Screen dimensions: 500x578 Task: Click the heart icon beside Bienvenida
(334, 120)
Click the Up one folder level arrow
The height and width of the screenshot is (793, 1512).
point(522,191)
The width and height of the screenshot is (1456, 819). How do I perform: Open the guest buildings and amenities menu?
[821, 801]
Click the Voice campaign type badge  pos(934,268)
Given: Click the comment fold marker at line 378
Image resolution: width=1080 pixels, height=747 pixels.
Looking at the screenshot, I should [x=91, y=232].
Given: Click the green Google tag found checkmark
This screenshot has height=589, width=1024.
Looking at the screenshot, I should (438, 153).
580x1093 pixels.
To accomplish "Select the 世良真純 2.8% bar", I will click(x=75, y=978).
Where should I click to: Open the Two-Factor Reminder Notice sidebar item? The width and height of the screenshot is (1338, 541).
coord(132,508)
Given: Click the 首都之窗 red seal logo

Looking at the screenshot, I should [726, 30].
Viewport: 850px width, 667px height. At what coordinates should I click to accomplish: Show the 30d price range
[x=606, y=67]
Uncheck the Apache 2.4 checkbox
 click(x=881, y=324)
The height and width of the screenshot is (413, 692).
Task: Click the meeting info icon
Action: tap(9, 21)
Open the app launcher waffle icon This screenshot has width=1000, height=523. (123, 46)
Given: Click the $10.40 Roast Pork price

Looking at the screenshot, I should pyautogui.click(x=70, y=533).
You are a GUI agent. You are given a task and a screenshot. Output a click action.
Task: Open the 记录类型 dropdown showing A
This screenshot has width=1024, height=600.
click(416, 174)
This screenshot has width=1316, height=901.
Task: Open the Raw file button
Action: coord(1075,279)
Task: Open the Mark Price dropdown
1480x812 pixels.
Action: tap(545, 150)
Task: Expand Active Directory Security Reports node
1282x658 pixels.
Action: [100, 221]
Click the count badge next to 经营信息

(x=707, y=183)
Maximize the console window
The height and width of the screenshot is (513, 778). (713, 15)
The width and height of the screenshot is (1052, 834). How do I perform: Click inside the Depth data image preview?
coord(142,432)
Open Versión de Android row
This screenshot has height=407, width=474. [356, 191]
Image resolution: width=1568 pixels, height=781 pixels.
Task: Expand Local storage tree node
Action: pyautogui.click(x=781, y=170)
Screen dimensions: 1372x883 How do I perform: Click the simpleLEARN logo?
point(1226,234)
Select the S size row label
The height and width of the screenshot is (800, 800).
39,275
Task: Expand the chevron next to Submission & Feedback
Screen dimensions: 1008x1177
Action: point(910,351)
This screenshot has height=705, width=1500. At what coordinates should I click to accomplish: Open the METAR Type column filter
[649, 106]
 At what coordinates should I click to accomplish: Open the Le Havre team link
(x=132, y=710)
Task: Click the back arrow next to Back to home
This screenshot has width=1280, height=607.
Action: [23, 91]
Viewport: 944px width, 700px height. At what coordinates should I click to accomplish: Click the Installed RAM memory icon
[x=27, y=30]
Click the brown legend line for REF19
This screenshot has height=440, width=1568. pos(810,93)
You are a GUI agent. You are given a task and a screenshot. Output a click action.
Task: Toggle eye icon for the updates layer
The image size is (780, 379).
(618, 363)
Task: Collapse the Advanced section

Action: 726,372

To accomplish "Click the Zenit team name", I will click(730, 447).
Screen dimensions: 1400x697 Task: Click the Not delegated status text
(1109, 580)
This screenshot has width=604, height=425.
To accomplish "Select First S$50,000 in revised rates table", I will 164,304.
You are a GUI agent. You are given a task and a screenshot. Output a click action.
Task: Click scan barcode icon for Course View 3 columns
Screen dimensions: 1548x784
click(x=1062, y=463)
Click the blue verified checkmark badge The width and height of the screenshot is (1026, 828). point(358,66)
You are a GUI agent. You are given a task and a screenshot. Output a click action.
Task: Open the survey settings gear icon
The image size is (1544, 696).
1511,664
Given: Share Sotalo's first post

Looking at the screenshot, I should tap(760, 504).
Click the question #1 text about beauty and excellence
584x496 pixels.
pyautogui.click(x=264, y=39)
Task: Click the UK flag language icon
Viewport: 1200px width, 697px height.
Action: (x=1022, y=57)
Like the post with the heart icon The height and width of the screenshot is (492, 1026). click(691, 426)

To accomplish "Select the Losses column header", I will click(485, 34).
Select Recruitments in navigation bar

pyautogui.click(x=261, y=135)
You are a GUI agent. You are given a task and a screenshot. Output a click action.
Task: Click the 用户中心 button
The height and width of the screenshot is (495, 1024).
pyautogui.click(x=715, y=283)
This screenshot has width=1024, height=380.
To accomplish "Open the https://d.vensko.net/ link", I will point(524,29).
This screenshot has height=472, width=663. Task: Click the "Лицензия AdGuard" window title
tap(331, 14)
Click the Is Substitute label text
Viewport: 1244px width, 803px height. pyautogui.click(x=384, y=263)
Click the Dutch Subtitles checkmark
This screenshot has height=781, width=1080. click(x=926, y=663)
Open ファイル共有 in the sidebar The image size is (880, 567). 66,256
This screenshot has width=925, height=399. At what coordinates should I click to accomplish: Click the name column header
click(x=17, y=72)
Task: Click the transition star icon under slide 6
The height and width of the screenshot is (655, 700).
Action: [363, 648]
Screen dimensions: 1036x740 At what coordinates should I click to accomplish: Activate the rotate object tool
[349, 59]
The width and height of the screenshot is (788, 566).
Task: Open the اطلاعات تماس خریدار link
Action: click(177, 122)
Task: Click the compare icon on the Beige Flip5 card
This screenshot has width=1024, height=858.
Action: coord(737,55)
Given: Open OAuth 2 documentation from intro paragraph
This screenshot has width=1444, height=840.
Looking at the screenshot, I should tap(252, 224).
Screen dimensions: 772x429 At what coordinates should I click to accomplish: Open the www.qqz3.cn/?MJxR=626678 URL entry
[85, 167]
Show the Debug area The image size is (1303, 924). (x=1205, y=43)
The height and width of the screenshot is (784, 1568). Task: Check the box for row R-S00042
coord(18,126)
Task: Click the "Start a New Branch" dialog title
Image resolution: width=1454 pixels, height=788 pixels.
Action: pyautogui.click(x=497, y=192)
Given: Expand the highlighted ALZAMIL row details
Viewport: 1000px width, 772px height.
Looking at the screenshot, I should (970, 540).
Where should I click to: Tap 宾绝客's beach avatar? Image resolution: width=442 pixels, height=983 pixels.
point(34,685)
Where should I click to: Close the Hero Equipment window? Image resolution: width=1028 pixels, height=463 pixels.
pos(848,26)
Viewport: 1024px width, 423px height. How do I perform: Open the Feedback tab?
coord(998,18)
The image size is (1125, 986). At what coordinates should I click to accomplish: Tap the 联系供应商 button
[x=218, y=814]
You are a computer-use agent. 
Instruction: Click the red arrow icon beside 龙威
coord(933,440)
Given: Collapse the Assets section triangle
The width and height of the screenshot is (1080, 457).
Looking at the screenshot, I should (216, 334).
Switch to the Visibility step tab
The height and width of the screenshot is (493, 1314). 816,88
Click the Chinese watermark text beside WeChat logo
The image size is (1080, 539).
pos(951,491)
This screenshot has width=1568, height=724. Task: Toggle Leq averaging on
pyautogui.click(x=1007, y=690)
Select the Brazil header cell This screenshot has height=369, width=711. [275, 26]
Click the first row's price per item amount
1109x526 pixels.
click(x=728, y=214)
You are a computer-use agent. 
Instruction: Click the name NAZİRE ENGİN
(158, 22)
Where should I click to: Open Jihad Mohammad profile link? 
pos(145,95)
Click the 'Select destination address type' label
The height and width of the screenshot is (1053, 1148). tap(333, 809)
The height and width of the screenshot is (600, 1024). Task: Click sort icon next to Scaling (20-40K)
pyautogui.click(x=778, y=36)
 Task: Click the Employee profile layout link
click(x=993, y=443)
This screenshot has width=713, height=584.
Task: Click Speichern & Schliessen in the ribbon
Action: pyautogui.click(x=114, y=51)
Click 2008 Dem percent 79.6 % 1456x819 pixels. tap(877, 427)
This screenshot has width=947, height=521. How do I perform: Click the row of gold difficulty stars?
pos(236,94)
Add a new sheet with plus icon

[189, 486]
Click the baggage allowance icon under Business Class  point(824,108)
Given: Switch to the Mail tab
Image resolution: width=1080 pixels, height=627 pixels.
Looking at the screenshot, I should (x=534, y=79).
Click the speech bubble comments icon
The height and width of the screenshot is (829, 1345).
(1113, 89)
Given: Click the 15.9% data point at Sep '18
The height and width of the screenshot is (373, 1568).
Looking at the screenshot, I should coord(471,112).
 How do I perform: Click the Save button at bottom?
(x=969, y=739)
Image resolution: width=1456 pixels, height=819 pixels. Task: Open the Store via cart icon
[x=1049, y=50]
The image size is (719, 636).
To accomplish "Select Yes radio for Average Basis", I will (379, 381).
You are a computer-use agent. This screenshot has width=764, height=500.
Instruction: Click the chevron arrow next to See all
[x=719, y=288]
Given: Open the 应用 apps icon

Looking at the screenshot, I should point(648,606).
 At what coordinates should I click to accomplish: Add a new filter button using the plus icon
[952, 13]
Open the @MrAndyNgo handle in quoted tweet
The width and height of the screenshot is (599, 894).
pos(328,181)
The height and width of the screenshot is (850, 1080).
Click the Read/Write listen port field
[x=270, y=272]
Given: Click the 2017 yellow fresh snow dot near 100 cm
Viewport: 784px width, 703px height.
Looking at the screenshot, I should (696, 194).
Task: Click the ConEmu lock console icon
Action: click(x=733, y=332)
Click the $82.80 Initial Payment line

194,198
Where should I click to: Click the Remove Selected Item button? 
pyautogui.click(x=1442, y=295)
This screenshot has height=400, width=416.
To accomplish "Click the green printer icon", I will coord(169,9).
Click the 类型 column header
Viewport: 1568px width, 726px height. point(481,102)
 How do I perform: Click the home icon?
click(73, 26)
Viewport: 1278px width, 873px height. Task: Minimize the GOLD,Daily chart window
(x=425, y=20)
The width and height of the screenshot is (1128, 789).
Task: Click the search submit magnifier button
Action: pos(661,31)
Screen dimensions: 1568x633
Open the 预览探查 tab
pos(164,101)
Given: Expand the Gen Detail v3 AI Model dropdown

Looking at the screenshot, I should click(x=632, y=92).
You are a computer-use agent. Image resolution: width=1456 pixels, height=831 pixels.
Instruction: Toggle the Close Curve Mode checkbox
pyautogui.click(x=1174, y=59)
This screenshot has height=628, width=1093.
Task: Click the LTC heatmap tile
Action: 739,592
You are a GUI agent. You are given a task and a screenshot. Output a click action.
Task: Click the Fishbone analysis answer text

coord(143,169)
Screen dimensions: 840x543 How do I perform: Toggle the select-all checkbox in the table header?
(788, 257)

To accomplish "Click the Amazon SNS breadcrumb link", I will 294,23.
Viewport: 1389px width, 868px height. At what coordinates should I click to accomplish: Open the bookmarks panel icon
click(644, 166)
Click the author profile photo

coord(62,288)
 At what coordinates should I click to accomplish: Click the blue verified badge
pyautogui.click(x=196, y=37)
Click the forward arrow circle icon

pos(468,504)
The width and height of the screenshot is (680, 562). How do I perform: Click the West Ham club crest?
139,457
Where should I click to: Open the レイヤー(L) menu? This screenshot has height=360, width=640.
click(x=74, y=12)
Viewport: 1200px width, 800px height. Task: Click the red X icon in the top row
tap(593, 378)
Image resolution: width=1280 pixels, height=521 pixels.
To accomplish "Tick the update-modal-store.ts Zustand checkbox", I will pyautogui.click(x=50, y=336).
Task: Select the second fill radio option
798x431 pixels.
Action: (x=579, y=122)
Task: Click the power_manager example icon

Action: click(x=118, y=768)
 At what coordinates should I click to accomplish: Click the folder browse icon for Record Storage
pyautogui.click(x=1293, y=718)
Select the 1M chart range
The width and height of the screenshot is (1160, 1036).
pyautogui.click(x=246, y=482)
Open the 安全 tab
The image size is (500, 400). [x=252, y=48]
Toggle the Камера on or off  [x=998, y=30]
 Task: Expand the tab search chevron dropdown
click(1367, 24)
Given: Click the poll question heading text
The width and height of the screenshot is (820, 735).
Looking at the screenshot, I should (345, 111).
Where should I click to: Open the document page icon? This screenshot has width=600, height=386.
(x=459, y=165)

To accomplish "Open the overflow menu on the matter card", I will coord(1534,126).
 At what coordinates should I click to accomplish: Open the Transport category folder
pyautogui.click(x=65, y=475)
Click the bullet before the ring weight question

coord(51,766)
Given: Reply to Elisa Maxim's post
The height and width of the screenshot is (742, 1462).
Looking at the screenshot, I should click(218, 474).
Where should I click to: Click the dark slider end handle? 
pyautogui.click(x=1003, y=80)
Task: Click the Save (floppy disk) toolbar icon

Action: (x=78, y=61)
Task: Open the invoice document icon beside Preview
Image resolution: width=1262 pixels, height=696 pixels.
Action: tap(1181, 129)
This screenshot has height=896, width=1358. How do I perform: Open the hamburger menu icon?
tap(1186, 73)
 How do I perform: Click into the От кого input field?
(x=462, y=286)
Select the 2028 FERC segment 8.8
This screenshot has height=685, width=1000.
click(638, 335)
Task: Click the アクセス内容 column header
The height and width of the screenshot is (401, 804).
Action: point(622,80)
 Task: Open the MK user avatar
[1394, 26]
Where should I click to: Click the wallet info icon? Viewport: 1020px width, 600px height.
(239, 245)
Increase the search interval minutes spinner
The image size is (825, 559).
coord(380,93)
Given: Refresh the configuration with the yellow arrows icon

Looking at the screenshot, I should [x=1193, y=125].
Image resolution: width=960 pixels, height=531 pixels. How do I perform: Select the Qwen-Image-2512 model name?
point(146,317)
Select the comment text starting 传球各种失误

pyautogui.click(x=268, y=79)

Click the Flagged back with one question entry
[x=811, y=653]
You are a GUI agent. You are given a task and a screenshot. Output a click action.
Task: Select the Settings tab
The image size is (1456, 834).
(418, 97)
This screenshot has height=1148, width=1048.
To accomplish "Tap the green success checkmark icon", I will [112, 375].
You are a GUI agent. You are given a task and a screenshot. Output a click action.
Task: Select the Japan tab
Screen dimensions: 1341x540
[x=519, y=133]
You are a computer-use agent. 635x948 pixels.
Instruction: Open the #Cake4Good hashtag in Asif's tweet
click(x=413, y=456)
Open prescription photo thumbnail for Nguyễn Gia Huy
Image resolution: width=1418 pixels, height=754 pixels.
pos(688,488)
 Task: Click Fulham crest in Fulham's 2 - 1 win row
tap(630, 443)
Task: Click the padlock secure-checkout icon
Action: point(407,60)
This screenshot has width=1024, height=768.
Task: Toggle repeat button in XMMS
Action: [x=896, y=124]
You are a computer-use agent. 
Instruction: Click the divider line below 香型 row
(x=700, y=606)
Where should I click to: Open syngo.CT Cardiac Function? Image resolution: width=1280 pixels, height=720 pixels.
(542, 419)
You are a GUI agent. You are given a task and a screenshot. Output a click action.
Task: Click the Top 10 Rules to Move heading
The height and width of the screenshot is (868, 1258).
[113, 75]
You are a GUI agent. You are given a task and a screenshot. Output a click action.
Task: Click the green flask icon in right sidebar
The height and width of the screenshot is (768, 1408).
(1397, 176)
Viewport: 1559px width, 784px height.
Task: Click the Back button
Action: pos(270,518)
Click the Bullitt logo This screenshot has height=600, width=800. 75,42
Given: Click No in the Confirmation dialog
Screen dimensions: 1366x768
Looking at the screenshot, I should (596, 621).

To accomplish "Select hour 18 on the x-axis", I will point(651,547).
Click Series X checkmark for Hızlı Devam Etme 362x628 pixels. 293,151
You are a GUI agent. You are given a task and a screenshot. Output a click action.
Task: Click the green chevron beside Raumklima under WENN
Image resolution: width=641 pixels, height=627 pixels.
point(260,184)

Exercise description: Please output the rows from the first line up to and including the line with "The height and width of the screenshot is (513, 778).", copying each line unchanged.

Expected answer:
Screen dimensions: 500x578 Task: Click the heart icon beside Bienvenida
(334, 120)
Click the Up one folder level arrow
The height and width of the screenshot is (793, 1512).
point(522,191)
The width and height of the screenshot is (1456, 819). How do I perform: Open the guest buildings and amenities menu?
[821, 801]
Click the Voice campaign type badge  pos(934,268)
Given: Click the comment fold marker at line 378
Image resolution: width=1080 pixels, height=747 pixels.
Looking at the screenshot, I should [x=91, y=232].
Given: Click the green Google tag found checkmark
This screenshot has height=589, width=1024.
Looking at the screenshot, I should (438, 153).
580x1093 pixels.
To accomplish "Select the 世良真純 2.8% bar", I will click(x=75, y=978).
Where should I click to: Open the Two-Factor Reminder Notice sidebar item? The width and height of the screenshot is (1338, 541).
coord(132,508)
Given: Click the 首都之窗 red seal logo

Looking at the screenshot, I should [726, 30].
Viewport: 850px width, 667px height. At what coordinates should I click to accomplish: Show the 30d price range
[x=606, y=67]
Uncheck the Apache 2.4 checkbox
 click(x=881, y=324)
The height and width of the screenshot is (413, 692).
Task: Click the meeting info icon
Action: tap(9, 21)
Open the app launcher waffle icon This screenshot has width=1000, height=523. (123, 46)
Given: Click the $10.40 Roast Pork price

Looking at the screenshot, I should pyautogui.click(x=70, y=533).
You are a GUI agent. You are given a task and a screenshot. Output a click action.
Task: Open the 记录类型 dropdown showing A
This screenshot has width=1024, height=600.
click(416, 174)
This screenshot has width=1316, height=901.
Task: Open the Raw file button
Action: coord(1075,279)
Task: Open the Mark Price dropdown
1480x812 pixels.
Action: tap(545, 150)
Task: Expand Active Directory Security Reports node
1282x658 pixels.
Action: [100, 221]
Click the count badge next to 经营信息

(x=707, y=183)
Maximize the console window
The height and width of the screenshot is (513, 778). (713, 15)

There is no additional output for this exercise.